[Stored data]
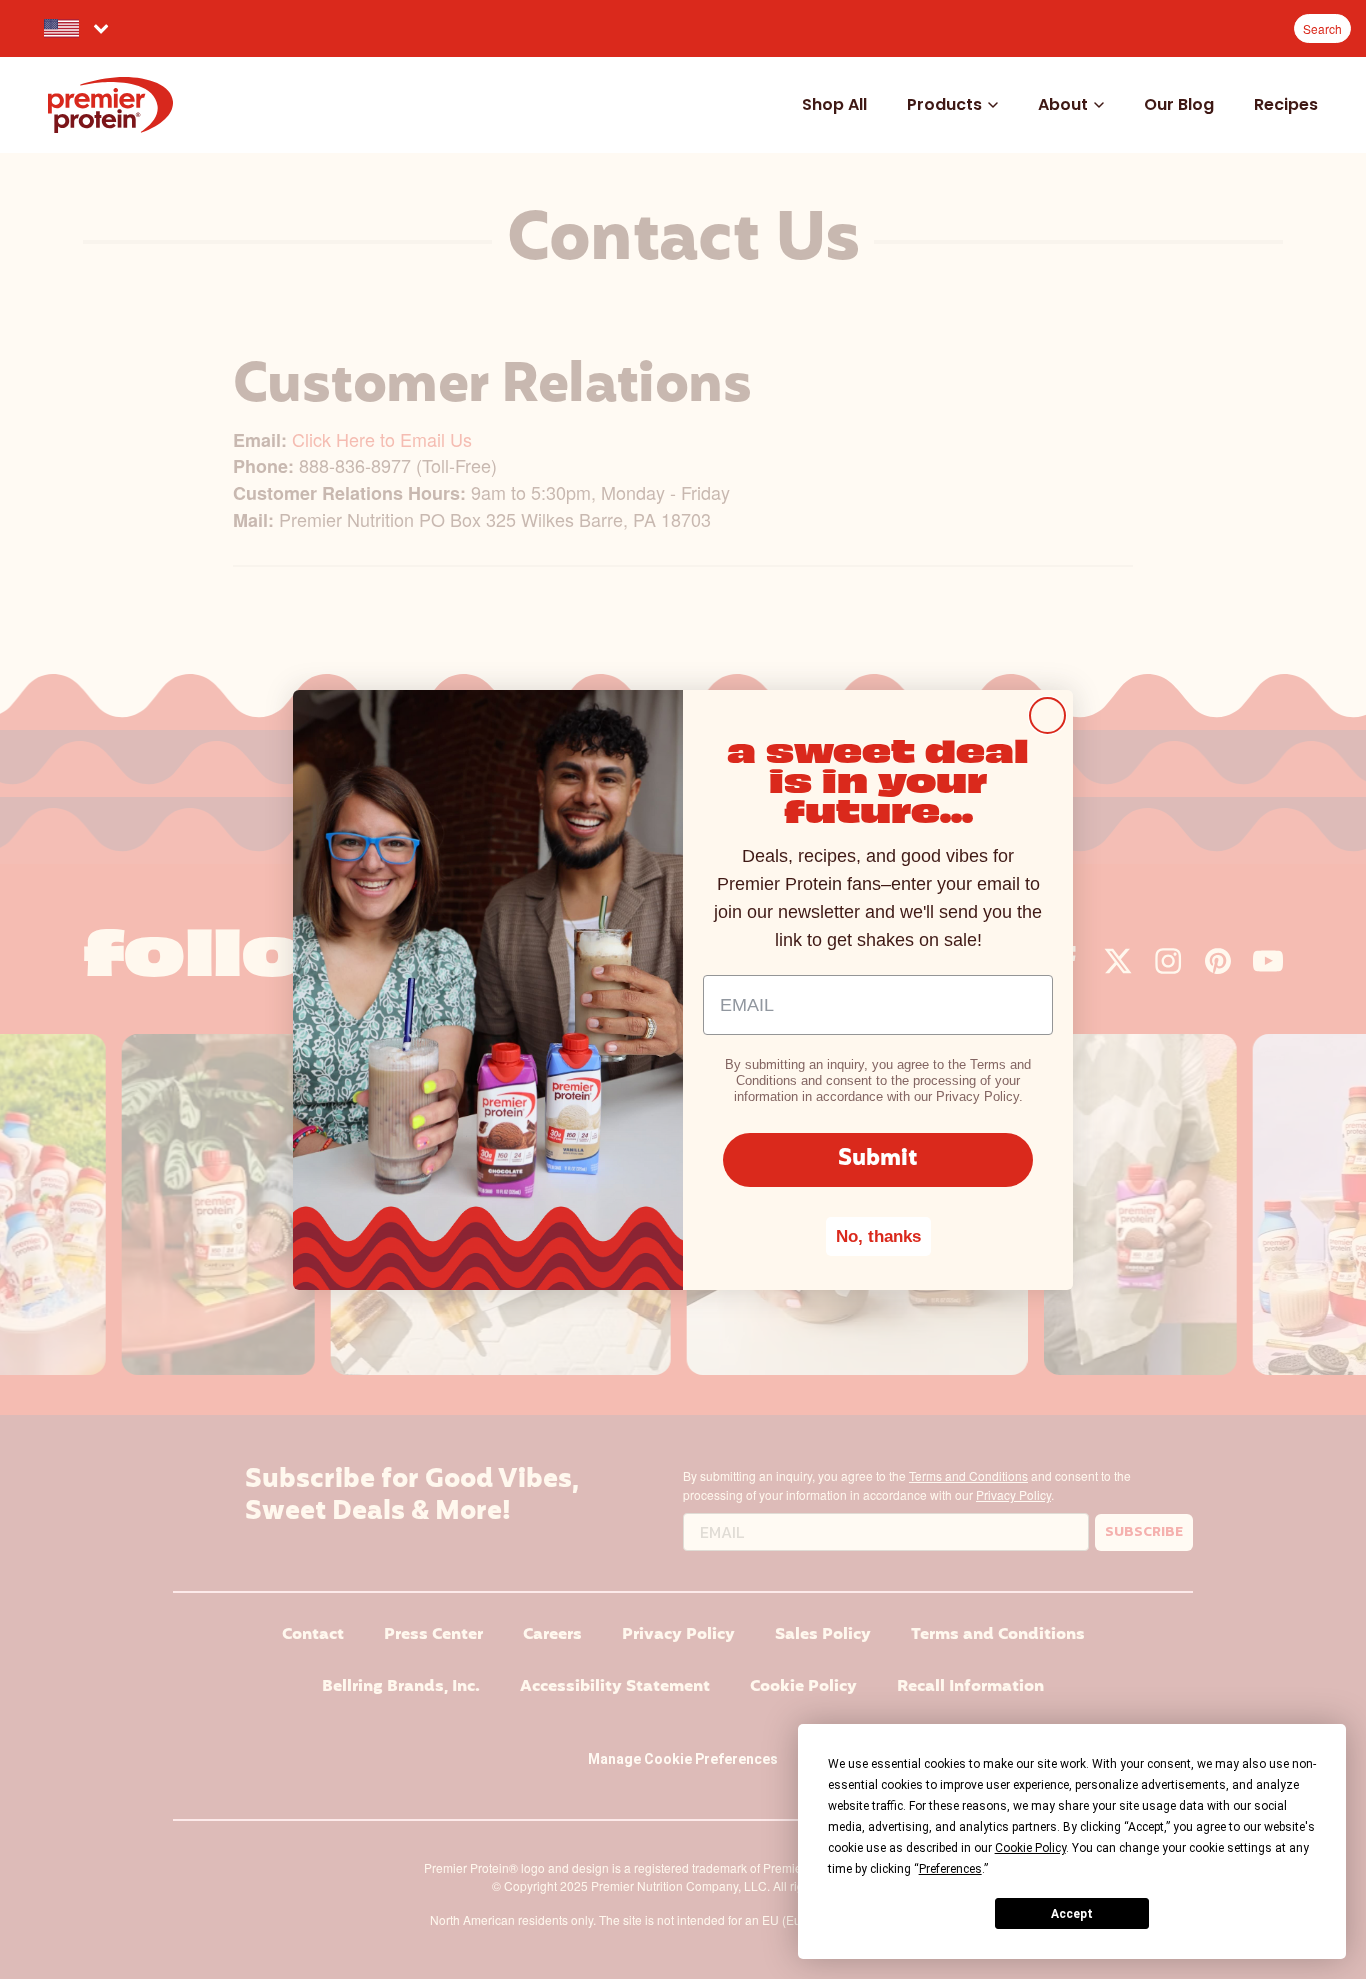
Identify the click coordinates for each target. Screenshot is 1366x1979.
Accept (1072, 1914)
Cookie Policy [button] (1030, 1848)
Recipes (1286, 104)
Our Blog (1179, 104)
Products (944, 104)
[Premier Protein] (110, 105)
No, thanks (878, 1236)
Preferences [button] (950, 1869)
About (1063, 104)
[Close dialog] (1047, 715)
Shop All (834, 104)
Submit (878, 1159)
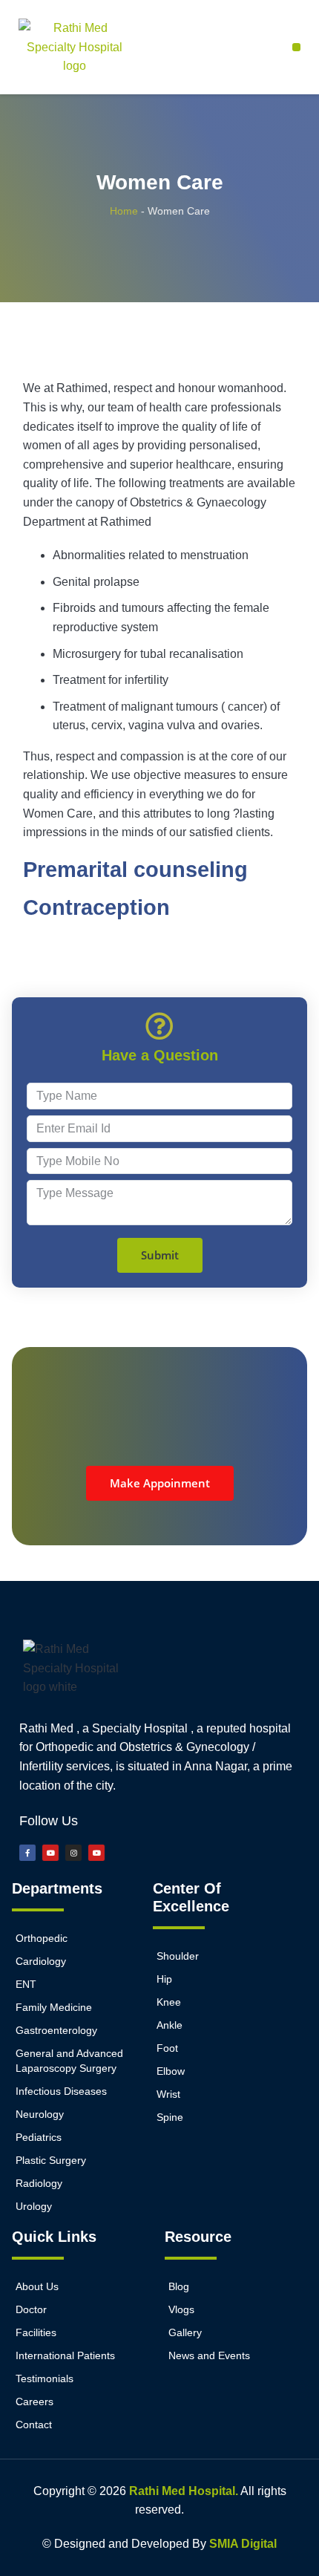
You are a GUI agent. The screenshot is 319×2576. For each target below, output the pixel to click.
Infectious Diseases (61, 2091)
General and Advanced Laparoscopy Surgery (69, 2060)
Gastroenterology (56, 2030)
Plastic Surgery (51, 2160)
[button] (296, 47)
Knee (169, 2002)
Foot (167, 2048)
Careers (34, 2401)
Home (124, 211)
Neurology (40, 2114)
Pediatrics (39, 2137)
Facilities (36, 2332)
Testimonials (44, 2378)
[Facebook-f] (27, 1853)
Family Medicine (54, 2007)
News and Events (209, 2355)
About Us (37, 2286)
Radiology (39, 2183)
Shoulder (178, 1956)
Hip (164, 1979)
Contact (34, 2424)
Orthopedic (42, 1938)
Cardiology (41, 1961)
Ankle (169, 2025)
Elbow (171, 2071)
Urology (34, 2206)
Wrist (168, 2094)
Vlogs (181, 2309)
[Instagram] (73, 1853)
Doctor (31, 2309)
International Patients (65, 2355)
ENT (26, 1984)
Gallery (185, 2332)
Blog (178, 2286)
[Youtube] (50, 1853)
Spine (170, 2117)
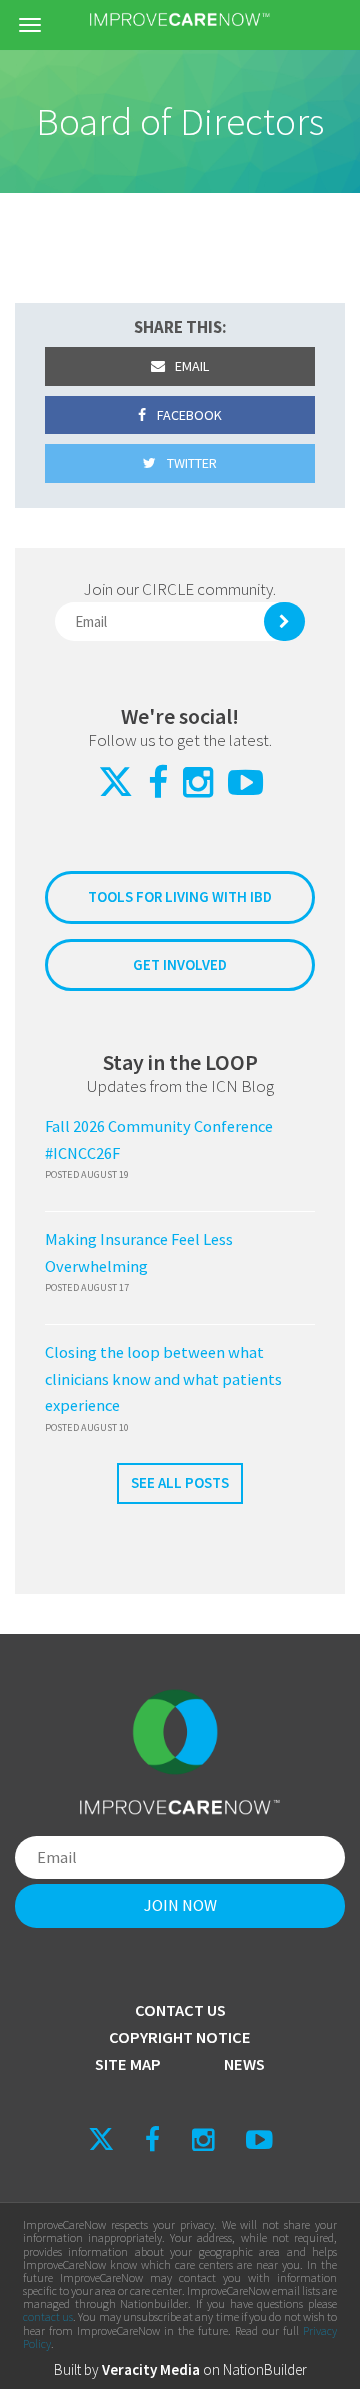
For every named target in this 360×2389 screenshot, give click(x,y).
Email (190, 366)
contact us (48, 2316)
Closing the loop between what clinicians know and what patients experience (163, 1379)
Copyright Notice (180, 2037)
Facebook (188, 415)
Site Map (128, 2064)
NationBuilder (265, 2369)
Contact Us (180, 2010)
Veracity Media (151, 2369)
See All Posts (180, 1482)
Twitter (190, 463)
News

**ASSIGNMENT**
In the copy, include exactly the lines from the one containing "News and Events (209, 2355)" through the last line of the records, and no pictures or other text.

**SOLUTION FOR THIS TASK**
News and Events (209, 2355)
About Us (37, 2286)
Radiology (39, 2183)
Shoulder (178, 1956)
Hip (164, 1979)
Contact (34, 2424)
Orthopedic (42, 1938)
Cardiology (41, 1961)
Ankle (169, 2025)
Elbow (171, 2071)
Urology (34, 2206)
Wrist (168, 2094)
Vlogs (181, 2309)
[Instagram] (73, 1853)
Doctor (31, 2309)
International Patients (65, 2355)
ENT (26, 1984)
Gallery (185, 2332)
Blog (178, 2286)
[Youtube] (50, 1853)
Spine (170, 2117)
For every named target in this 360×2389 screenshot, give click(x,y).
Email (190, 366)
contact us (48, 2316)
Closing the loop between what clinicians know and what patients experience (163, 1379)
Copyright Notice (180, 2037)
Facebook (188, 415)
Site Map (128, 2064)
NationBuilder (265, 2369)
Contact Us (180, 2010)
Veracity Media (151, 2369)
See All Posts (180, 1482)
Twitter (190, 463)
News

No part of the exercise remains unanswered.